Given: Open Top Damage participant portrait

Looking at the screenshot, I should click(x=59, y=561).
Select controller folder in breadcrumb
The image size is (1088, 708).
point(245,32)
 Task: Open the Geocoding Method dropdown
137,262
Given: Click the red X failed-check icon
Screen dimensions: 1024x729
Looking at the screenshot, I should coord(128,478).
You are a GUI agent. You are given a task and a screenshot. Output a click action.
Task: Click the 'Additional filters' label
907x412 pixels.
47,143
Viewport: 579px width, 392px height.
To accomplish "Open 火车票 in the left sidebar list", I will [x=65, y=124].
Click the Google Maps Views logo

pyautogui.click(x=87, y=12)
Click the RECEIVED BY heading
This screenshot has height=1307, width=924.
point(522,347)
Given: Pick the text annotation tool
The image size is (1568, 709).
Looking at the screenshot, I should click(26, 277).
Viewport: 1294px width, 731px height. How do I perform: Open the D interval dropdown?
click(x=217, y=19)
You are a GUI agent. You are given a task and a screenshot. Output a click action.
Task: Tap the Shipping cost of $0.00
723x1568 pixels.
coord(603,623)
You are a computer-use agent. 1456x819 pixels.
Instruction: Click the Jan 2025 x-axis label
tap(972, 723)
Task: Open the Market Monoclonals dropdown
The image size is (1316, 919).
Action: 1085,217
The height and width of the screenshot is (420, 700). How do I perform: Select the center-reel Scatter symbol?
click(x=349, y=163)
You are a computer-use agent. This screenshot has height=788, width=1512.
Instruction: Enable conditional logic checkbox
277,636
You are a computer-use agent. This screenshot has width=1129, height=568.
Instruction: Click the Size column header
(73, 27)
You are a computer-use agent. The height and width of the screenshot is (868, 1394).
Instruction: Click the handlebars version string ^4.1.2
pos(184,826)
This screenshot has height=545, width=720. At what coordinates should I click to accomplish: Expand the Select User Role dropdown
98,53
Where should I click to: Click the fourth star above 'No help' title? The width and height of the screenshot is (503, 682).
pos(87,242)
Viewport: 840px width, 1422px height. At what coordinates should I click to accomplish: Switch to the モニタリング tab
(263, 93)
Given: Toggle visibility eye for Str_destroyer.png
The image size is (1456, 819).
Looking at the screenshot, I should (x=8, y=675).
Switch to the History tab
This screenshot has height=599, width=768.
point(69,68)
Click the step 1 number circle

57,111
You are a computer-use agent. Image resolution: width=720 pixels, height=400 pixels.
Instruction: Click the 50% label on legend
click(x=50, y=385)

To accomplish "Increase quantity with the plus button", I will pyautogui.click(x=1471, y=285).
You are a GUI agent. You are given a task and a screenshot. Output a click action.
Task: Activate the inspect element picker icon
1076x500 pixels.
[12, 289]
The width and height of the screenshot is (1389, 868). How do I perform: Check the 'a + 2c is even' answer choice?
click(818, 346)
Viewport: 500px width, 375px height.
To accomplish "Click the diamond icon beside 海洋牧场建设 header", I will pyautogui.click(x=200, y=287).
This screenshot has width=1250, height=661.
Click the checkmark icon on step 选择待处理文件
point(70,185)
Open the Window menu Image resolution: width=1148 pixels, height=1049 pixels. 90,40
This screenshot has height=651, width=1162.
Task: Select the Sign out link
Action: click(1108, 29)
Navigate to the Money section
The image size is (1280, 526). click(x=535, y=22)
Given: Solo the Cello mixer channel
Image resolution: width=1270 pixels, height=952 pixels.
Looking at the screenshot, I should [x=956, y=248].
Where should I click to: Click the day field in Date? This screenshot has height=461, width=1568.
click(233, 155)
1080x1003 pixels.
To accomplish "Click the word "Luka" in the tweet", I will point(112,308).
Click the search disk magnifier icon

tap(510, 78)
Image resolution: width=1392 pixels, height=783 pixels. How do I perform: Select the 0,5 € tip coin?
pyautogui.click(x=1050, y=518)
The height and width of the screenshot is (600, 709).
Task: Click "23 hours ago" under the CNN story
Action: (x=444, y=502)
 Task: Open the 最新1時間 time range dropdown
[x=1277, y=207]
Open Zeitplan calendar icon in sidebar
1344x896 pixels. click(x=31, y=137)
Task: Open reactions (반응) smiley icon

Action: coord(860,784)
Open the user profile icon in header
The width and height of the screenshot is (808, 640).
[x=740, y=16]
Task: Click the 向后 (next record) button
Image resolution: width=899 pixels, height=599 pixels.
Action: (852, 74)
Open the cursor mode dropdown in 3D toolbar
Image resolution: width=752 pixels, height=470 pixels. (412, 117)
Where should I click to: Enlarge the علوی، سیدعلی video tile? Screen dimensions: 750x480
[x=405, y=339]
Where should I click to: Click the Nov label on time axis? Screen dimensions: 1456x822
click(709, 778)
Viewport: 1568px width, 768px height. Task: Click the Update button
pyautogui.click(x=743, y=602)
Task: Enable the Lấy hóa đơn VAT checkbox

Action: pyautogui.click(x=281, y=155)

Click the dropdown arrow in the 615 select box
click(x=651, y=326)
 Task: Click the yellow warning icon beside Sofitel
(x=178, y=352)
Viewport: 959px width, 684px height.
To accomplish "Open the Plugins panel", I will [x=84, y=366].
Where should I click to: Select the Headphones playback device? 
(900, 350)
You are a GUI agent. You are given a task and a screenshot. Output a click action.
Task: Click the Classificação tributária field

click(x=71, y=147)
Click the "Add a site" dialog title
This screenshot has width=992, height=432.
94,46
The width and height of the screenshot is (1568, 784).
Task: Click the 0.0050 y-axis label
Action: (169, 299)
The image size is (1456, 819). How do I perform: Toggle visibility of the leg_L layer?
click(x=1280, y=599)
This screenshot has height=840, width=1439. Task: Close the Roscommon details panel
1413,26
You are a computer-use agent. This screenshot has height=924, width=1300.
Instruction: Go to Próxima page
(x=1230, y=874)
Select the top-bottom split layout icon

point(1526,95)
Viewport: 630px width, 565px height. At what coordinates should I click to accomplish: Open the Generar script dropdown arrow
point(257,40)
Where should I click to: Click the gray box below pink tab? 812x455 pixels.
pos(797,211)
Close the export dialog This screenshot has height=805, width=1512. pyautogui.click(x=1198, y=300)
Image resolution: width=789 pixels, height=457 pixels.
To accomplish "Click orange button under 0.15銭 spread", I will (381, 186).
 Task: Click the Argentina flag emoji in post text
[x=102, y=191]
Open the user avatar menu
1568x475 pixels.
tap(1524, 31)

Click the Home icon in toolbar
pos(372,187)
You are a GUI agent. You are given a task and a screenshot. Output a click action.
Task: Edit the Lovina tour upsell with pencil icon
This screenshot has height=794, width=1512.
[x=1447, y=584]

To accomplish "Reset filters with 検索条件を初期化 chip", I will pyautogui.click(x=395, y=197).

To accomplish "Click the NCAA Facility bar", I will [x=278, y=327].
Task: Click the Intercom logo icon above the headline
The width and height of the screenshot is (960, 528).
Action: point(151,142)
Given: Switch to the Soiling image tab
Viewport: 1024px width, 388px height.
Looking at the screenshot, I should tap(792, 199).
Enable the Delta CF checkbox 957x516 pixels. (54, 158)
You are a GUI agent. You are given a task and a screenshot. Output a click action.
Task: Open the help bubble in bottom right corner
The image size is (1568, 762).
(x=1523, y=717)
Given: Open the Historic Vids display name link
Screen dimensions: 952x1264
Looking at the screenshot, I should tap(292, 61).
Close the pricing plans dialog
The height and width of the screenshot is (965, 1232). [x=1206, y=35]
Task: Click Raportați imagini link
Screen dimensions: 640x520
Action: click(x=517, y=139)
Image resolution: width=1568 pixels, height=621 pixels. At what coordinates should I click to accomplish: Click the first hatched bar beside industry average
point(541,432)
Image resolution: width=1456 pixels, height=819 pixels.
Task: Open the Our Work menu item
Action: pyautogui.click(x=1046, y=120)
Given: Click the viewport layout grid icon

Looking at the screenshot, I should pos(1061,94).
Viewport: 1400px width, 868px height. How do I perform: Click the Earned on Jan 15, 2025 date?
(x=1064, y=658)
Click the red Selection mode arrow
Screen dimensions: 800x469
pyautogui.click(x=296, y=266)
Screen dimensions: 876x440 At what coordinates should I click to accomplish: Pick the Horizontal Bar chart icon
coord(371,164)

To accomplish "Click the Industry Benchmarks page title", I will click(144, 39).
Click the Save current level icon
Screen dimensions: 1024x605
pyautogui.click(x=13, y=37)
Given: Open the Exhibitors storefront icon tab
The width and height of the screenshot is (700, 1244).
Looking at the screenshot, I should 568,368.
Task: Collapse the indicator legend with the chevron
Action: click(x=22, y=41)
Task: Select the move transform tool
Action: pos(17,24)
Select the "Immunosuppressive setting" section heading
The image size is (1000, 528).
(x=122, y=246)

# # # # #

### [PROBLEM DETAILS]
Could you rewrite the data from the line containing "1080x1003 pixels." through the line containing "point(1526,95)", swapping "dropdown" for "drop-down menu" and leaving everything else as is?

### [EXPECTED OUTPUT]
1080x1003 pixels.
To accomplish "Click the word "Luka" in the tweet", I will point(112,308).
Click the search disk magnifier icon

tap(510, 78)
Image resolution: width=1392 pixels, height=783 pixels. How do I perform: Select the 0,5 € tip coin?
pyautogui.click(x=1050, y=518)
The height and width of the screenshot is (600, 709).
Task: Click "23 hours ago" under the CNN story
Action: (x=444, y=502)
 Task: Open the 最新1時間 time range drop-down menu
[x=1277, y=207]
Open Zeitplan calendar icon in sidebar
1344x896 pixels. click(x=31, y=137)
Task: Open reactions (반응) smiley icon

Action: coord(860,784)
Open the user profile icon in header
The width and height of the screenshot is (808, 640).
[x=740, y=16]
Task: Click the 向后 (next record) button
Image resolution: width=899 pixels, height=599 pixels.
Action: (852, 74)
Open the cursor mode drop-down menu in 3D toolbar
Image resolution: width=752 pixels, height=470 pixels. (412, 117)
Where should I click to: Enlarge the علوی، سیدعلی video tile? Screen dimensions: 750x480
[x=405, y=339]
Where should I click to: Click the Nov label on time axis? Screen dimensions: 1456x822
click(709, 778)
Viewport: 1568px width, 768px height. Task: Click the Update button
pyautogui.click(x=743, y=602)
Task: Enable the Lấy hóa đơn VAT checkbox

Action: pyautogui.click(x=281, y=155)

Click the drop-down menu arrow in the 615 select box
click(x=651, y=326)
 Task: Click the yellow warning icon beside Sofitel
(x=178, y=352)
Viewport: 959px width, 684px height.
To accomplish "Open the Plugins panel", I will [x=84, y=366].
Where should I click to: Select the Headphones playback device? 
(900, 350)
You are a GUI agent. You are given a task and a screenshot. Output a click action.
Task: Click the Classificação tributária field

click(x=71, y=147)
Click the "Add a site" dialog title
This screenshot has width=992, height=432.
94,46
The width and height of the screenshot is (1568, 784).
Task: Click the 0.0050 y-axis label
Action: (169, 299)
The image size is (1456, 819). How do I perform: Toggle visibility of the leg_L layer?
click(x=1280, y=599)
This screenshot has height=840, width=1439. Task: Close the Roscommon details panel
1413,26
You are a computer-use agent. This screenshot has height=924, width=1300.
Instruction: Go to Próxima page
(x=1230, y=874)
Select the top-bottom split layout icon

point(1526,95)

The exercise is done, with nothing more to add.